• **WORK TO COMPLETE**:
An exact copy of the listing is required, with its pictures removed.

*-*-*

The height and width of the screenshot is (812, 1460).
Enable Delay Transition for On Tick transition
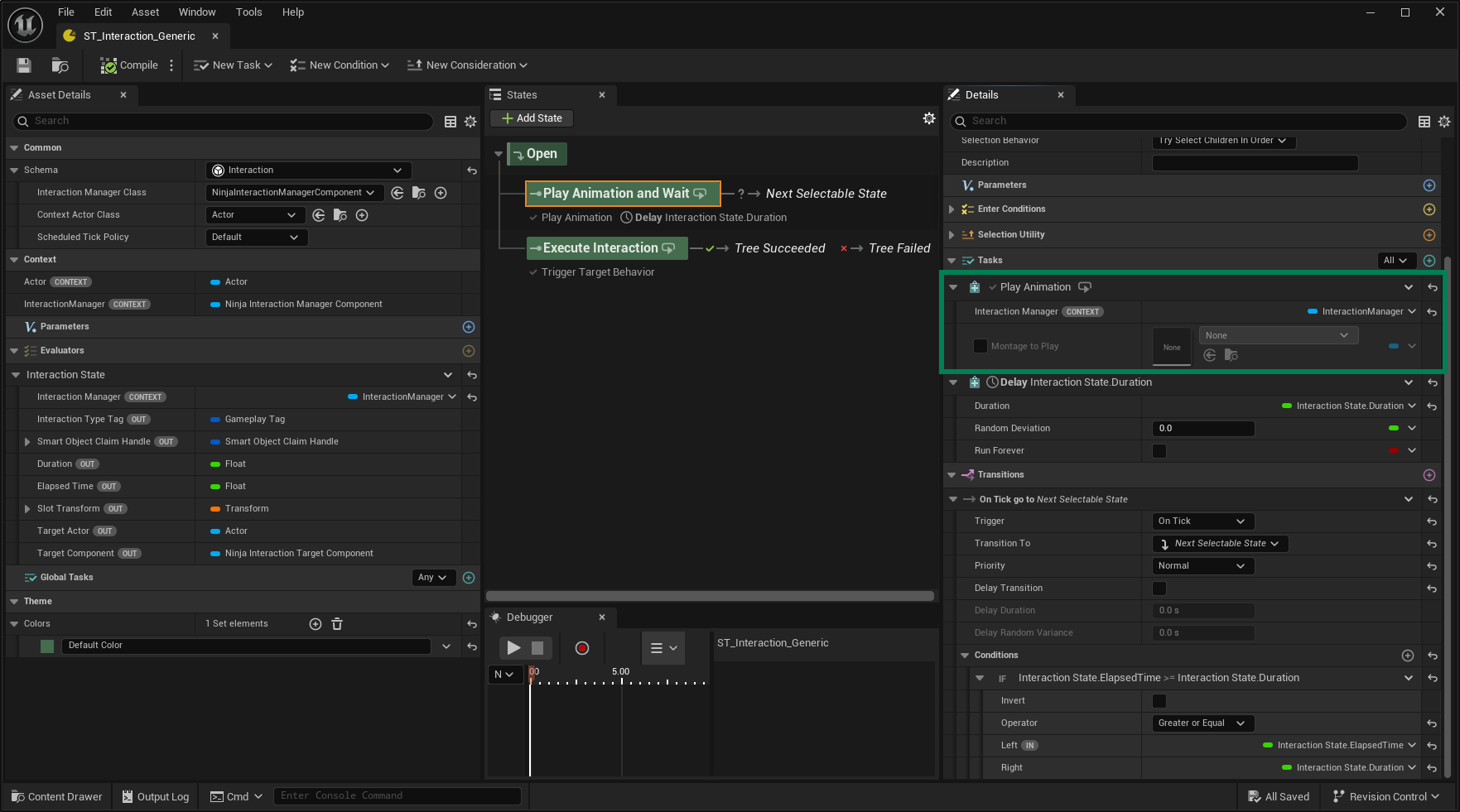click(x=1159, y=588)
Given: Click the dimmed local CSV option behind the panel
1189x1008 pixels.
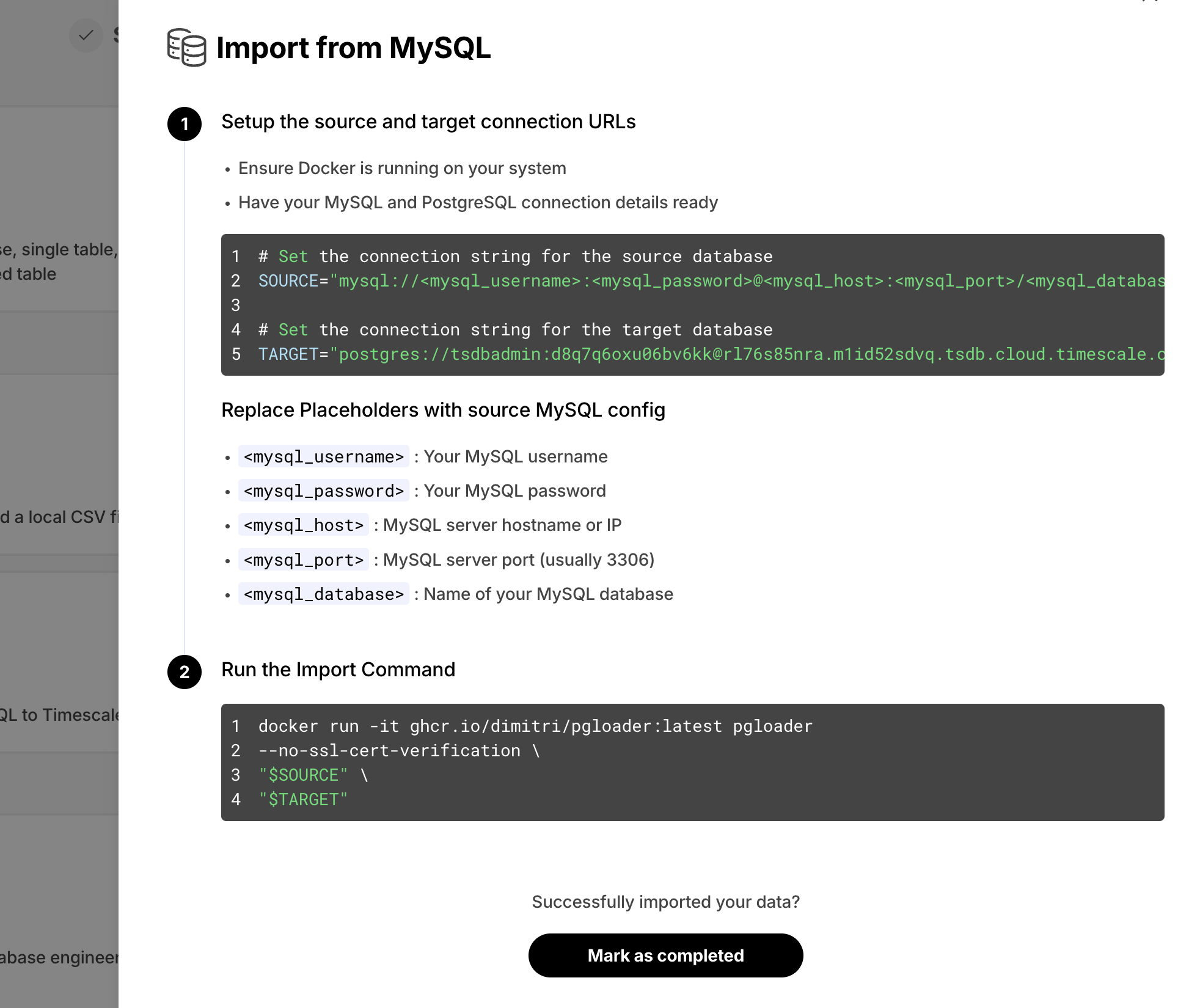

*-*-*

• **SOLUTION TO THIS TASK**:
The height and width of the screenshot is (812, 1460).
Enable Delay Transition for On Tick transition
click(x=1159, y=588)
Given: Click the dimmed local CSV option behind the panel
1189x1008 pixels.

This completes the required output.